Status and maturity of ReasonML


#1

I currently teach our univ 3rd year students FP using an F#/FABLE/elmish/electron toolchain. The idea is show them the merits of declarative programming plus strong typing, but with this allow fun web UI style project work. So they learn a pure subset of the FP language and then work with nearly pure web code. I’d love to do this using OCamL / reasonML (or whatever it is called) / some MVU skeleton / electron. OCaml is a better fit for what I want to teach than is F#, and is better tech. But, for teaching, I need stuff to be working quite well without too many rough edges. Where is the “ocaml on the web” project vs the “F# on the web project” now do people think?

F#/FABLE seems incredibly complex, and is very slow to compile, but it does all work and has lots of infrastructure.

From my POV OCaML is the best of the sweet spot Hindley-Milner mostly FP languages, and perfectly suited for teaching, just it does not quite have all that is needed now…

Best wishes, Tom


#2

So to be clear, which syntax do you want your students to use?
ReScript (the OCaml/ReasonML/ReScript-to-JS-compiler) has three now, as we are currently in a transition phase to make ReScript (previously called BuckleScript) own the whole toolchain.

In the future, the ReScript-Syntax will be the best supported one, but for now, only OCaml and ReasonML syntax are really mature.

And by mature I mean there are hundreds of industrial users using it in production already (and most of them being very satisfied with it). ReasonML will soonish have a version 4 too, but ReScript probably won’t officially support that anymore. ReasonML V4 will be mainly used for native development.

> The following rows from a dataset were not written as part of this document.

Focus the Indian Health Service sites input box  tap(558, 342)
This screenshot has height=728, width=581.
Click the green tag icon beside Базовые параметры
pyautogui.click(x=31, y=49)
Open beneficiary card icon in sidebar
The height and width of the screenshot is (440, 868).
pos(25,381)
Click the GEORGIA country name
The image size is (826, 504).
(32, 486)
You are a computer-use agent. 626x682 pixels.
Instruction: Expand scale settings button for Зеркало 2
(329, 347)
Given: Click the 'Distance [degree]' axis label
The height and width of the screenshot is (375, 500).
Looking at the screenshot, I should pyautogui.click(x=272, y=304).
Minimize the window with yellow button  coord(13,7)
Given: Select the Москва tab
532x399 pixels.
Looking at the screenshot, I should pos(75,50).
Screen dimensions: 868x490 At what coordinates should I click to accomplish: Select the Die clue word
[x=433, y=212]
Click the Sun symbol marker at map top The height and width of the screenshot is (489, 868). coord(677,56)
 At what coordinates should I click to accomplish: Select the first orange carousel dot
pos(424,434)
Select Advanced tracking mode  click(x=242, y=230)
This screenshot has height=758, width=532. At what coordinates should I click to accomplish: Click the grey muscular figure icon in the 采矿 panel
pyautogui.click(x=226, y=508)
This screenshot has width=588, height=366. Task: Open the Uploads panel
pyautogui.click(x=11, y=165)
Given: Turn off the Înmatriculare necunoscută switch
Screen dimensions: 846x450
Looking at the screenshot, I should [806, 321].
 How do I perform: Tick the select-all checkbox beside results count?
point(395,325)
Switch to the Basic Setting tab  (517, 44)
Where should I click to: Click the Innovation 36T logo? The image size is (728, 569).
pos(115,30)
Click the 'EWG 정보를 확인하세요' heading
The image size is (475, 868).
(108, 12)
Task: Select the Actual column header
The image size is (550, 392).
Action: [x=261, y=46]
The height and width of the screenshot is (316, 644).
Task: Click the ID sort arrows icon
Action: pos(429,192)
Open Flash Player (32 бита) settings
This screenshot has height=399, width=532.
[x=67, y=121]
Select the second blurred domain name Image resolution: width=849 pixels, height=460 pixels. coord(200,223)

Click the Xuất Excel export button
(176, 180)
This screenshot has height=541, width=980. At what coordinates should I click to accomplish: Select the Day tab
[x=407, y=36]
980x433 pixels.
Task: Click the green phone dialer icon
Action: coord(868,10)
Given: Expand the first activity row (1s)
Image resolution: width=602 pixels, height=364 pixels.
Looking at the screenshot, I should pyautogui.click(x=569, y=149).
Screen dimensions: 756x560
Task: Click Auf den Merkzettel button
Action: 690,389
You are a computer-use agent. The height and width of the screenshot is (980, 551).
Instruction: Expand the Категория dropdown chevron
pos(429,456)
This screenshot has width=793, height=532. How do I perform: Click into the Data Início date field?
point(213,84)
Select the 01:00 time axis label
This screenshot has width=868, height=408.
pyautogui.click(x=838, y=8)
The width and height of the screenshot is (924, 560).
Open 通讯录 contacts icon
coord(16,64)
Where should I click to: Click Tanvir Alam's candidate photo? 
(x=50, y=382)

Other than that, I agree that you will possibly get a very nice plug-and-play environment. Users only need to have npm installed to be able to init a web or node project and the compiler is fast to enable short feedback loops.

btw: I meant you should post a new thread not here on reason.chat but in the new rescript forum on https://forum.rescript-lang.org/, because there the compiler team themselves can answer your question. This forum is intended for syntactical ReasonML questions, as well as native development since the BuckleScript-to-ReScript rebranding.


#3

Sorry for the thread issue. I will repost there. I’d rather they learn OCamL syntax, personally, given that they do not have previous JS expertise, however I don’t think syntax is a big deal, whereas semantics and interop obviously are. For my use case I’d not having them doing any JS coding, but they would need JS interop to do anything with web-based infrastructure.


#4

I really recommend you OCaml. Reason is in a uncertain state and rescript is not mature yet. Also ocaml is a much better syntax IMO and it’s the only one supported by all the compilers : rescript, js-of-ocaml and the ocaml compiler itself


#5

That’s a bit opinionated :slight_smile: I happen to like OCaml syntax, but I’ve met people who think Reason is a big improvement.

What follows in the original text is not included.